Set task
Put the lines into a JSON list of strings, one string per line and blank lines left out. Start at the first line of the records and stop after the line containing "[x=599, y=189]".

Stored rows

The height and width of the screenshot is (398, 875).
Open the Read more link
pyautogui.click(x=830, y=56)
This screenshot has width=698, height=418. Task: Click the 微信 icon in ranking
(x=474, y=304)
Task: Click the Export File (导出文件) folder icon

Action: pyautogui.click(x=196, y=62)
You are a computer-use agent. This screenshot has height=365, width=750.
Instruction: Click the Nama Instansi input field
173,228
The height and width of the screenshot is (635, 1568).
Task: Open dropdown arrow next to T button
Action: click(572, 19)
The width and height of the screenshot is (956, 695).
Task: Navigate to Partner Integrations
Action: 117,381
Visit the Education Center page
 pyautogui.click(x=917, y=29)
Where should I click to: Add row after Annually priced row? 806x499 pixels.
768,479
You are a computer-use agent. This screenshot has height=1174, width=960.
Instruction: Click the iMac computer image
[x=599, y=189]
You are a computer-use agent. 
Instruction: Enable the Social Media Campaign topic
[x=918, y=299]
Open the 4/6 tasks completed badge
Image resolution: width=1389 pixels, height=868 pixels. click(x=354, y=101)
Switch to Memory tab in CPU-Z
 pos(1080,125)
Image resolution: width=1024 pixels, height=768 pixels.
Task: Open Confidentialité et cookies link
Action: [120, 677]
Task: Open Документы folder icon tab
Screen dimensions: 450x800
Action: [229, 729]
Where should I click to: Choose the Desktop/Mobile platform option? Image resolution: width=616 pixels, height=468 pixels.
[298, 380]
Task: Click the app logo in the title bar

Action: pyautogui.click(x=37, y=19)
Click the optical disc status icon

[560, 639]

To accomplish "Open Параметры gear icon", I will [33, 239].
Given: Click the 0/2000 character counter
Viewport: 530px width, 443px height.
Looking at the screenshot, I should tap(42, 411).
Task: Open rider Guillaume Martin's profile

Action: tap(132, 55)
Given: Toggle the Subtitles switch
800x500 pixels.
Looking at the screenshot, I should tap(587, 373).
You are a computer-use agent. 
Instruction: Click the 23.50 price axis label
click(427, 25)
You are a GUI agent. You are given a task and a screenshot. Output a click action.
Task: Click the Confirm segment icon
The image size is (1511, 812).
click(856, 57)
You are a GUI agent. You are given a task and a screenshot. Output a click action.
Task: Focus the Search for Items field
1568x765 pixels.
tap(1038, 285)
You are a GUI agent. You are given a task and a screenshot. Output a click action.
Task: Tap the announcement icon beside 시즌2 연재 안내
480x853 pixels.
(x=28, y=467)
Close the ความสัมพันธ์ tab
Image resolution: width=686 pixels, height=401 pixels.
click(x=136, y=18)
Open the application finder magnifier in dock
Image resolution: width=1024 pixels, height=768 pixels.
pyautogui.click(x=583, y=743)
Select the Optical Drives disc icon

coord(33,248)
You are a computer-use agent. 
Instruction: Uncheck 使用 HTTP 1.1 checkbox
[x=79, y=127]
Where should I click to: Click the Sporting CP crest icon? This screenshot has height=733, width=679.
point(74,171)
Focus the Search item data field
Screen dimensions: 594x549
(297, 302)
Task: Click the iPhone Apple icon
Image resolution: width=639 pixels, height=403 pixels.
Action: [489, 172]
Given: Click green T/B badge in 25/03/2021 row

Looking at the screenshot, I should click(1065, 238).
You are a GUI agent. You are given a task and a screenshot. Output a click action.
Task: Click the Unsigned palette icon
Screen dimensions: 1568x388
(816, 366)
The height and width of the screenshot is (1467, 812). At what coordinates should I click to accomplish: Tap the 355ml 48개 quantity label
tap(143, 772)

Result of this task
[
  "The height and width of the screenshot is (398, 875).",
  "Open the Read more link",
  "pyautogui.click(x=830, y=56)",
  "This screenshot has width=698, height=418. Task: Click the 微信 icon in ranking",
  "(x=474, y=304)",
  "Task: Click the Export File (导出文件) folder icon",
  "Action: pyautogui.click(x=196, y=62)",
  "You are a computer-use agent. This screenshot has height=365, width=750.",
  "Instruction: Click the Nama Instansi input field",
  "173,228",
  "The height and width of the screenshot is (635, 1568).",
  "Task: Open dropdown arrow next to T button",
  "Action: click(572, 19)",
  "The width and height of the screenshot is (956, 695).",
  "Task: Navigate to Partner Integrations",
  "Action: 117,381",
  "Visit the Education Center page",
  " pyautogui.click(x=917, y=29)",
  "Where should I click to: Add row after Annually priced row? 806x499 pixels.",
  "768,479",
  "You are a computer-use agent. This screenshot has height=1174, width=960.",
  "Instruction: Click the iMac computer image",
  "[x=599, y=189]"
]